● **List of tasks**:
(1) Copy part of the lunar descent simulator description word for word: begin at the words "A 2D physics-based" and stop after "is shown below.".
(2) Answer these questions from the lunar descent simulator description:
(a) What is the name of the file that stores the telemetry log?
(b) How is the lunar module drawn?
(c) How many men were taken to the surface of the moon overall?

Author: Alan Crispin (crispinalan) License: GNU General Public License v3.0 (GPL-3.0)
A 2D physics-based lunar spacecraft descent simulation using SDL3, designed for both educational and experimental purposes. The simulator implements a predictive glide autopilot, inspired by the Apollo Guidance Computer, which performs a high-altitude hazard scan and executes a multi-phase, PD-controlled descent adjusting both throttle and pitch angle
An animated GIF (Graphics Interchange Format) file demonstrating the autopilot landing the lunar module is shown below.
The GIF image file displays a sequence of images in succession to create a short, repeating animation of a lunar landing using the autopilot.
The purpose of the simulator is to model the descent of the Apollo Lunar Module (LEM) under realistic moon gravity taking mass and pitch angle into account. It was the Apollo Guidance Computer (autopilot) that landed men on the moon. Consequently, the focus of the work has been the development of the autopilot. The autopilot performs a predictive site selection and smooth staged descent. The predictive site selection is a high-altitude scan to select a safe landing point in an attempt to imitate the “landing point designator” approach used in the Apollo missions. The descent autopilot is inspired by the Apollo Lunar Module PDI (Powered Descent Initiation) sequence. Stage-dependent target velocities and gains provide smooth transitions between braking, controlled descent, and hover. The result is a mostly stable, repeatable landing sequence. In the simulation both altitude and pitch angle of the landing craft have to be controlled requiring the modelling of both translation and rotational dynamics (2D control).
The simulator has been written in portable C and SDL3 and so can be compiled and run on Linux, macOS, and Windows. The simulator graphics are basic. The lunar module is drawn as a filled rotated rectangle using two triangles. The main and side thruster flames are drawn using triangles. The moon landscape consists of a surface with rectangles representing hazards that have to be avoided.
List core features as concise bullet points:
- Physics-accurate translational and rotational motion
- Real-time SDL3 graphics and input
- Autopilot with predictive site selection and staged descent
- Integrated telemetry logging (autopilot_telemetry.csv)
- Configurable tuning parameters for experimentation
Between 1969 and 1972 six NASA Apollo missions (Apollo 11,12,14,15,16 and 17) took astronauts to the moon using the Apollo Lunar Excursion Module or LEM. Each LEM was able to take two of the three man Apollo crew to the moon so that overall 12 men were taken to the surface of the moon. When close to the moon the Apollo spacecraft established an elliptical parking orbit around the moon. The LEM was then uncoupled from the Command & Service Module which remained in moon orbit. The LEM then slowed and moved into an orbit that took it to about 8 miles (13 km) from the moon's surface and then initiated a PDI (Powered Descent Initiation) sequence to descent and land on the moon surface. The simulation attempts to imitate the PDI descent stage of the LEM.

● **Data section**:

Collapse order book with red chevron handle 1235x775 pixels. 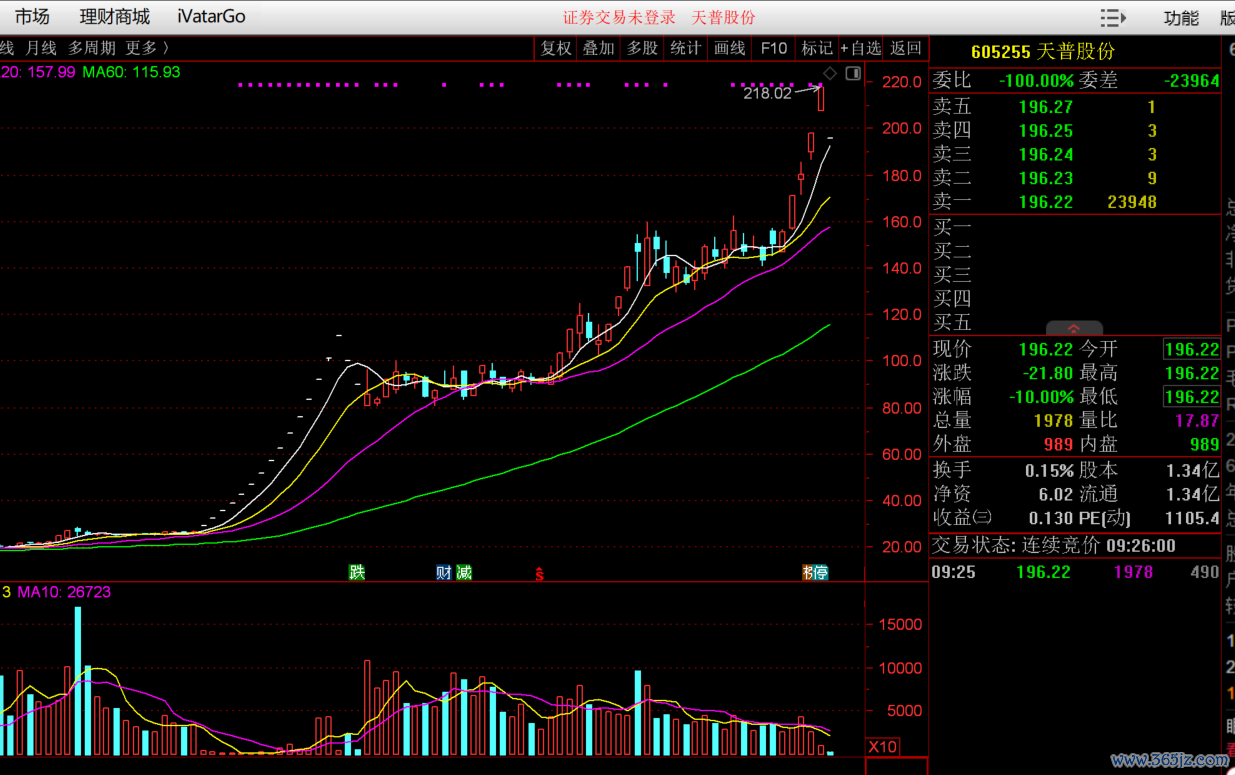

● **Response list**:
(1)
A 2D physics-based lunar spacecraft descent simulation using SDL3, designed for both educational and experimental purposes. The simulator implements a predictive glide autopilot, inspired by the Apollo Guidance Computer, which performs a high-altitude hazard scan and executes a multi-phase, PD-controlled descent adjusting both throttle and pitch angle
An animated GIF (Graphics Interchange Format) file demonstrating the autopilot landing the lunar module is shown below.

(2)
(a) autopilot_telemetry.csv
(b) As a filled rotated rectangle made from two triangles.
(c) 12